Re: [PATCH v5] gitweb: redacted e-mail addresses feature.
To
Georgios Kontaxis via GitGitGadget
Cc
git@vger.kernel.org
Ævar Arnfjörð Bjarmason
brian m. carlson
Georgios Kontaxis
From
Eric Wong
See Also
Prev Ref 1
Date
2021-03-29 01:47:44 UTC
Georgios Kontaxis via GitGitGadget <gitgitgadget@gmail.com> wrote:
> Gitweb extracts content from the Git log and makes it accessible
> over HTTP. As a result, e-mail addresses found in commits are
> exposed to web crawlers and they may not respect robots.txt.
> This can result in unsolicited messages.

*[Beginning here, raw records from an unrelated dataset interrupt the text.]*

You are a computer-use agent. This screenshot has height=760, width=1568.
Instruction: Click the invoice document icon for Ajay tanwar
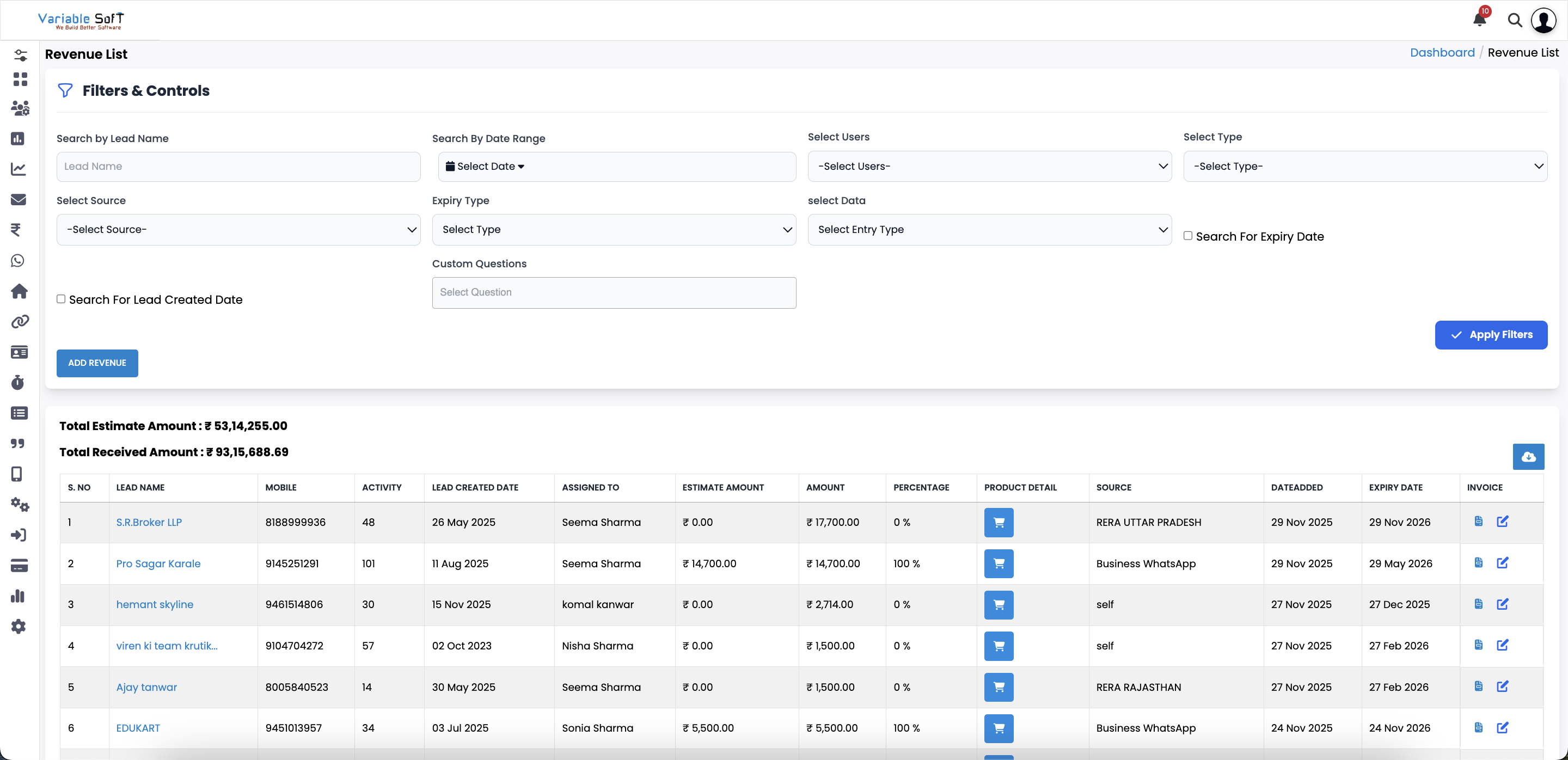click(1479, 687)
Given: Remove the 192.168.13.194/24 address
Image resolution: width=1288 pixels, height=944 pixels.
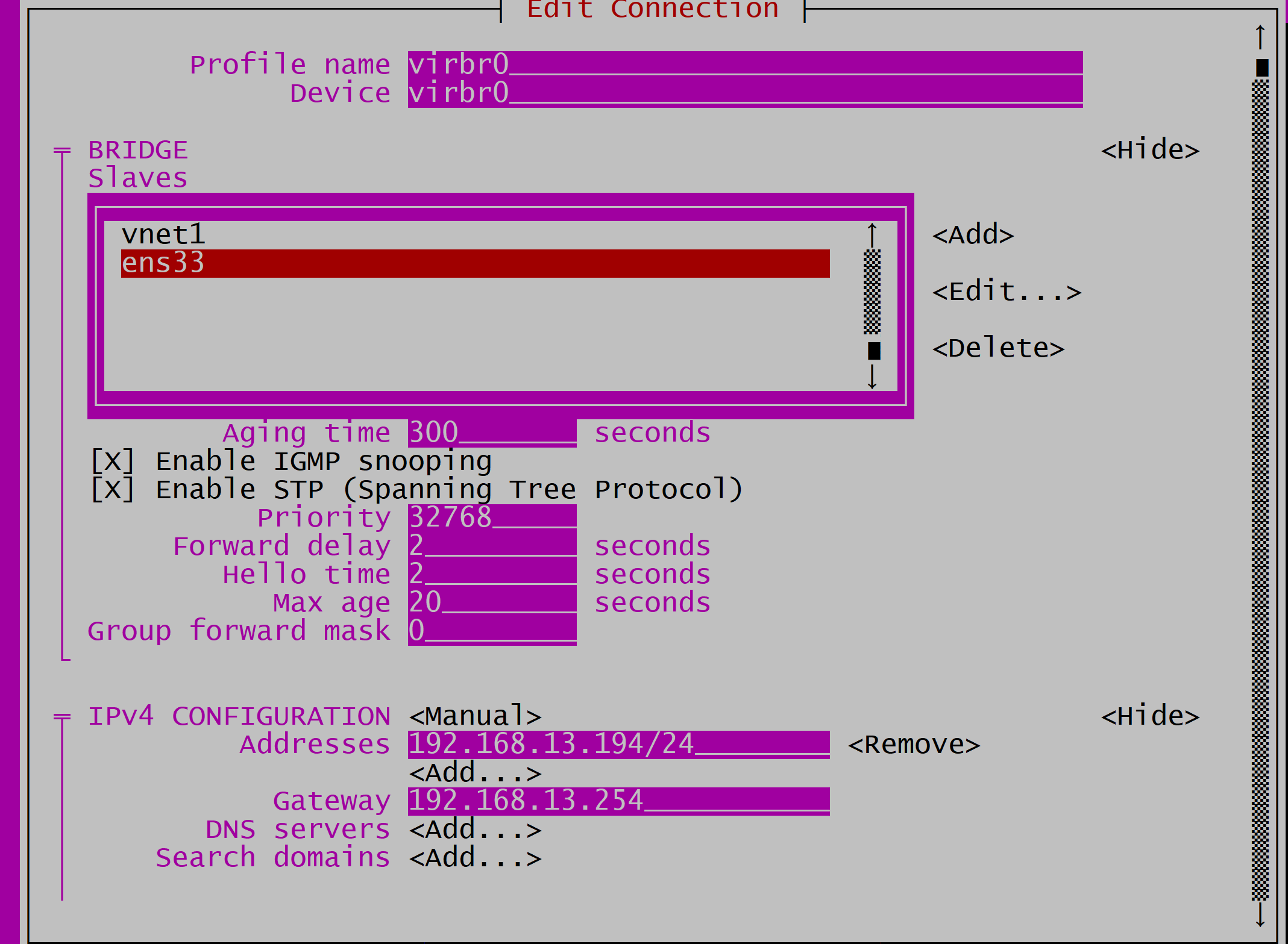Looking at the screenshot, I should coord(914,745).
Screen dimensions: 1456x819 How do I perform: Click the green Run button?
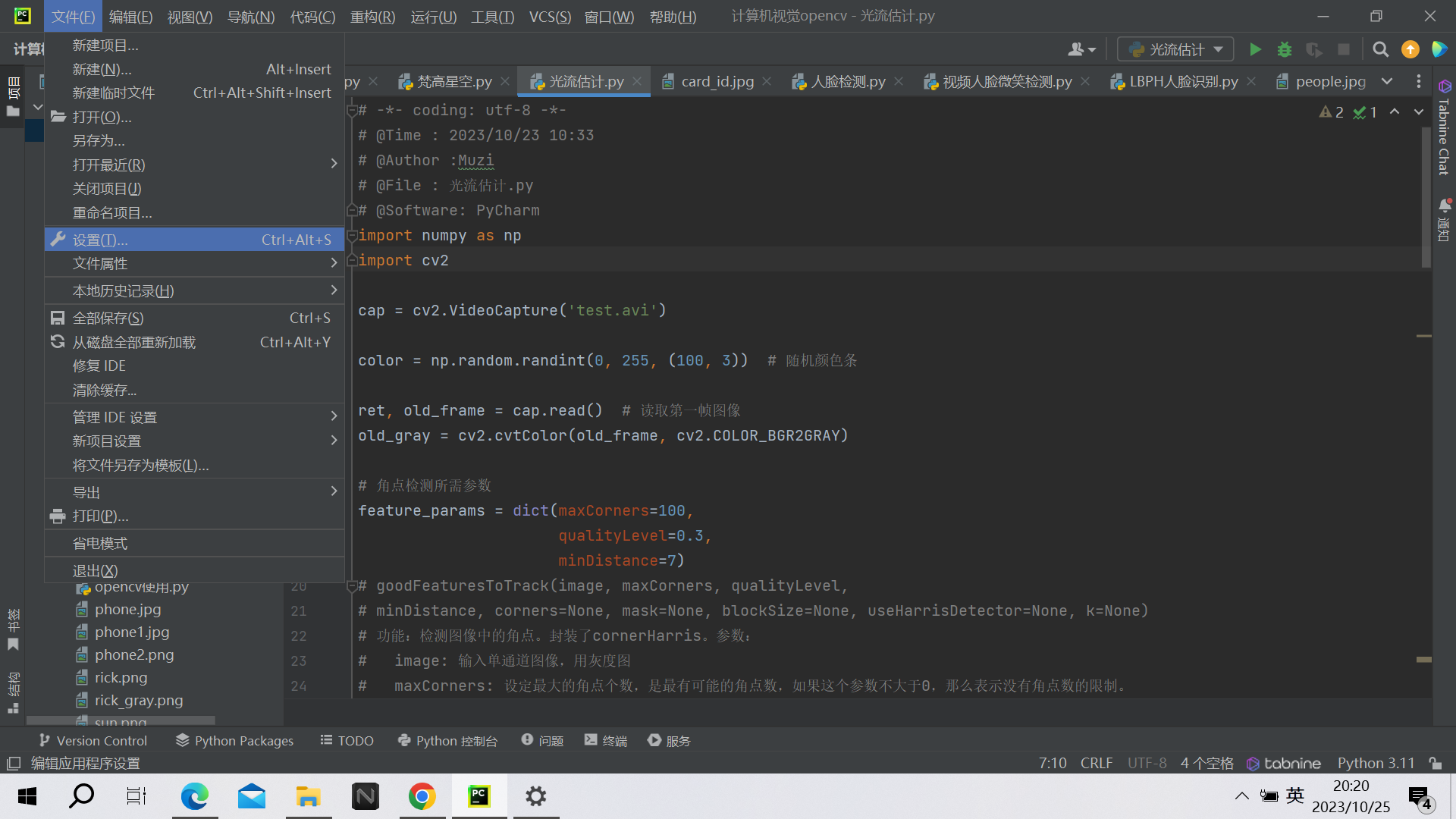pos(1255,49)
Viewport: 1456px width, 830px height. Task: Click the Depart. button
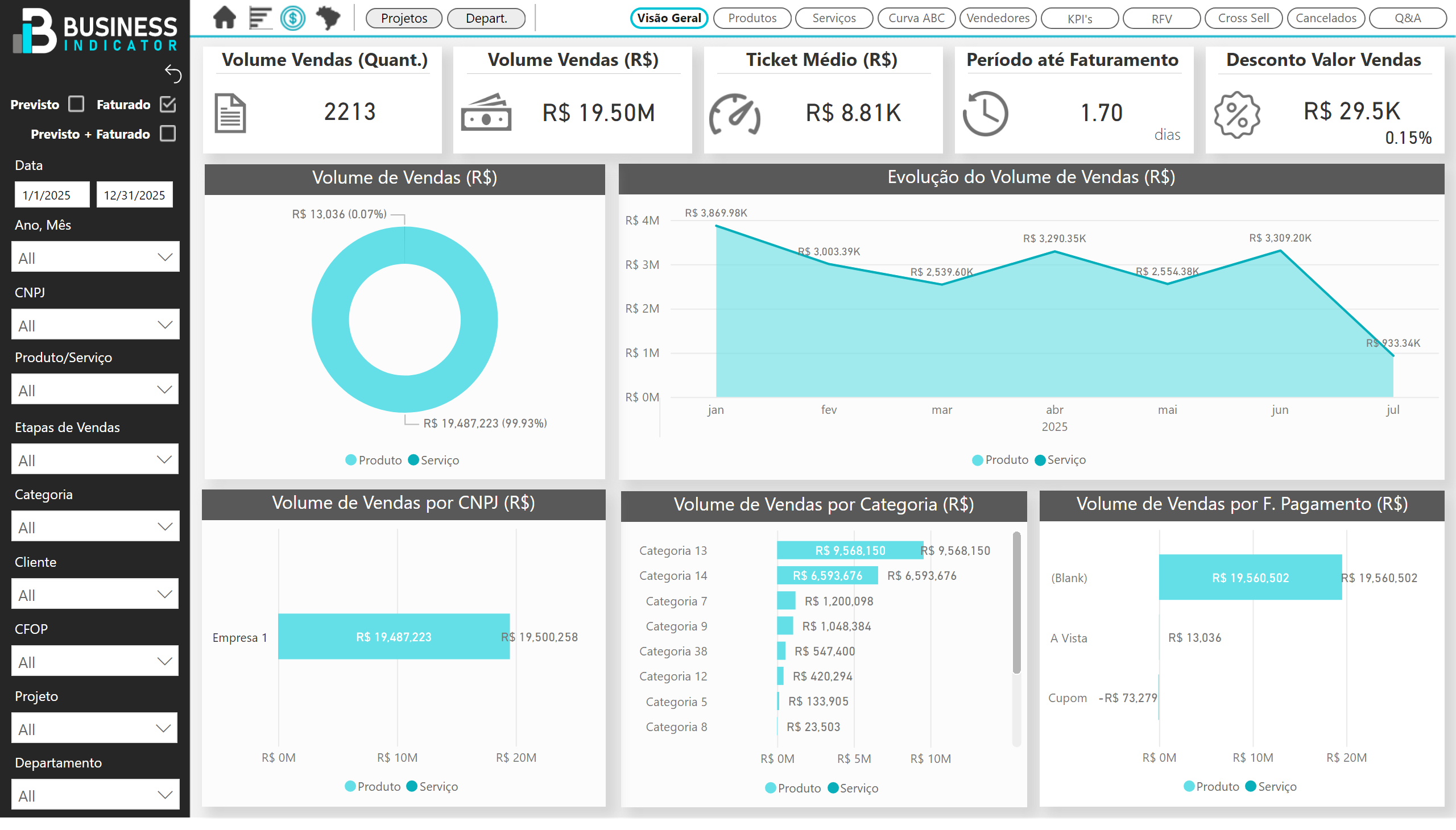coord(486,18)
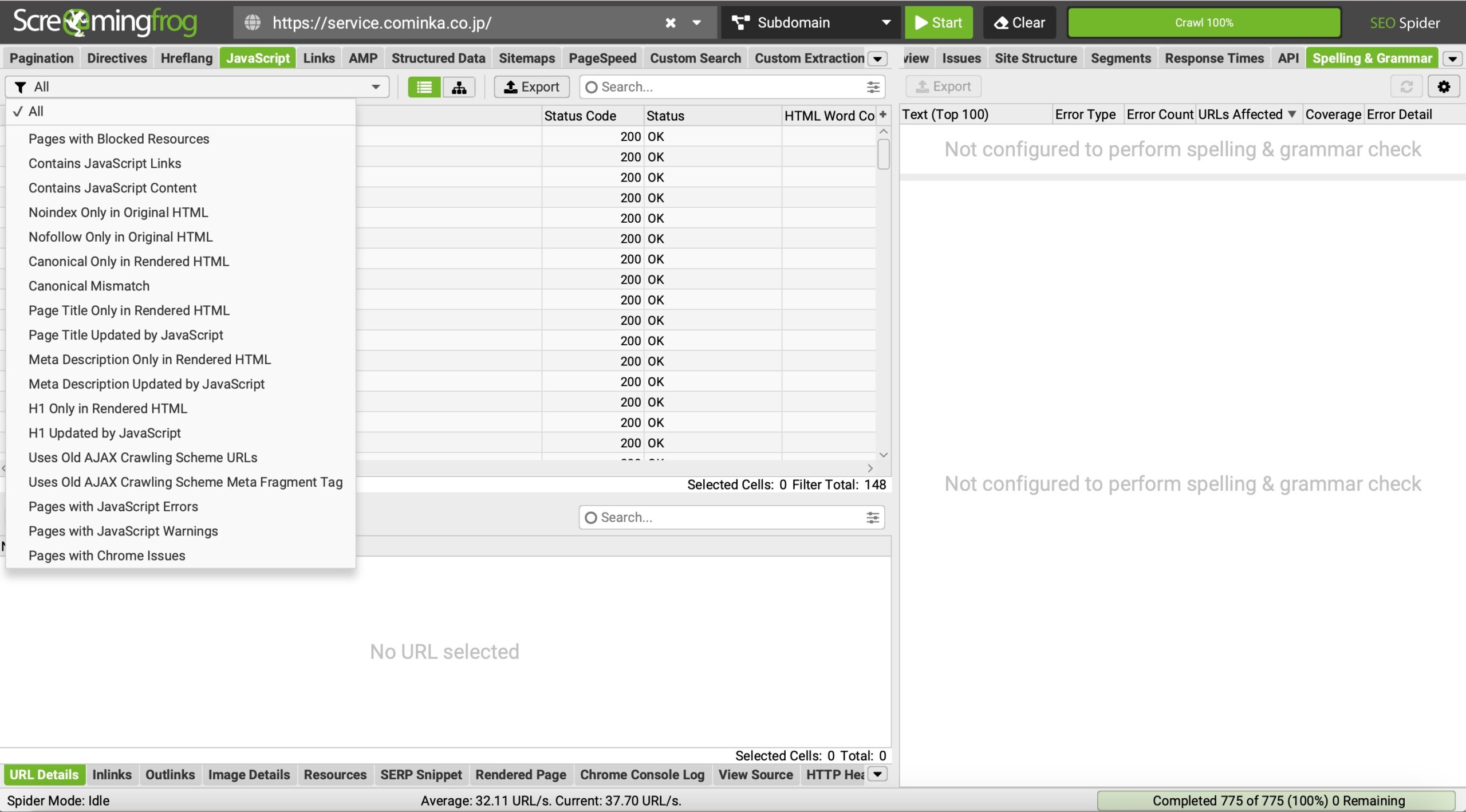The width and height of the screenshot is (1466, 812).
Task: Expand the URL history dropdown arrow
Action: (x=696, y=23)
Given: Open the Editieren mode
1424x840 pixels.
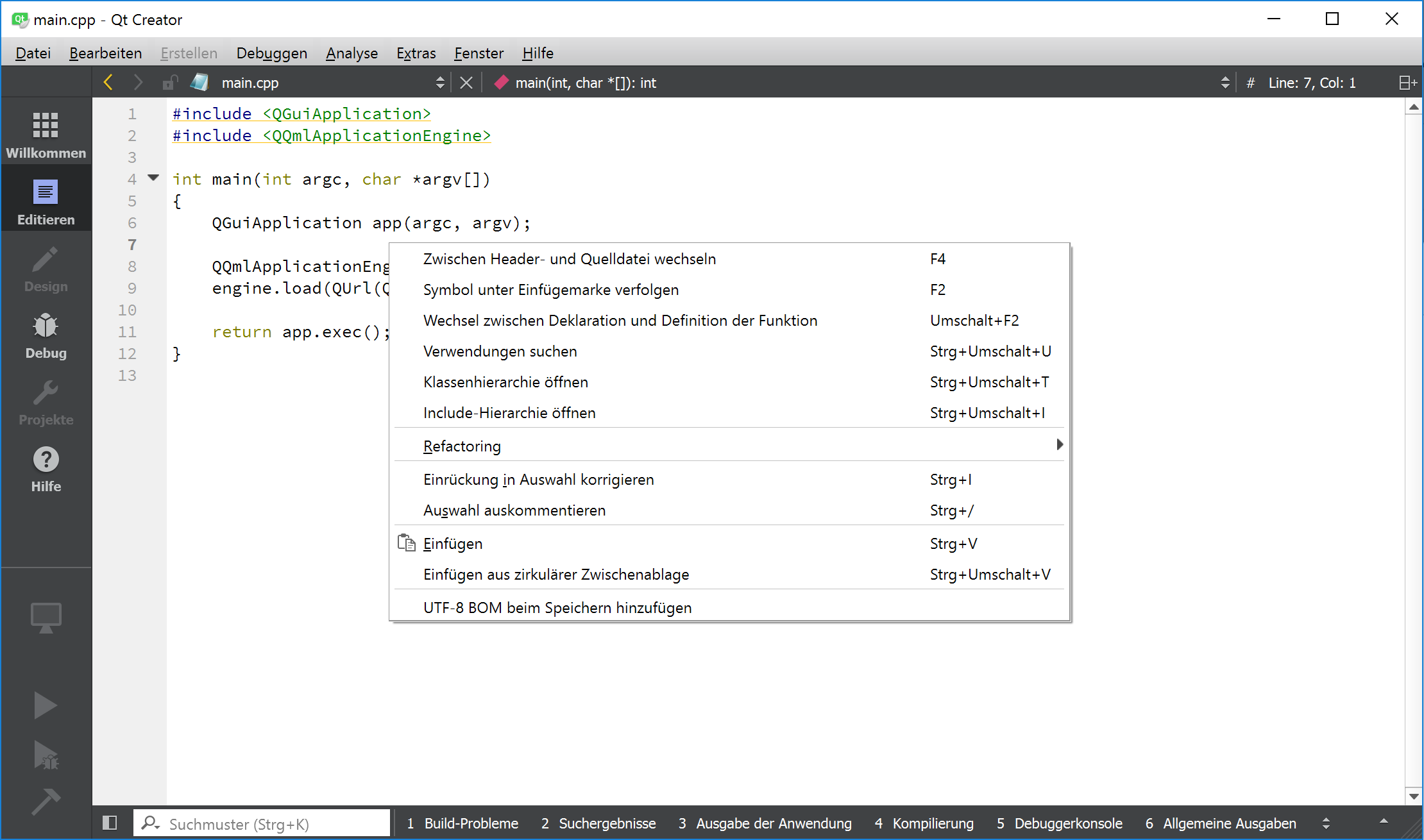Looking at the screenshot, I should click(46, 201).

> Introduce an 'email-privacy' feature which redacts e-mail addresses
> from the generated HTML content

A general reply to the topic: have you considered munging
addresses in a way that is still human readable, but obviously
obfuscated?

On some other project, I settled on HTML "&#8226;" as a replacement
for '.' for admins who enable that option.  The $USER@$NO_DOT
remains as-is for easy identification+recognition of hosts.

I also considered Unicode homographs which can look identical
to replacement characters, too; but rejected that idea since
it would cause grief for legitimate users who would not notice
the homograph when pasting into their mail client.

Anyways, here's the list of candidates I tried:

homograph∂80x24.org
homograph@80x24ͺorg
homograph@80x24·org
homograph@80x24•org
homographï¼ 80x24.org
homograph﹫80x24.org

https://en.wikipedia.org/wiki/Ano_Teleia#Similar_symbols
https://en.wikipedia.org/wiki/Enclosed_A

homographⒶ80x24.org
homograph@80x24 org
homograph@80x24․org
homograph@80x24ꓸorg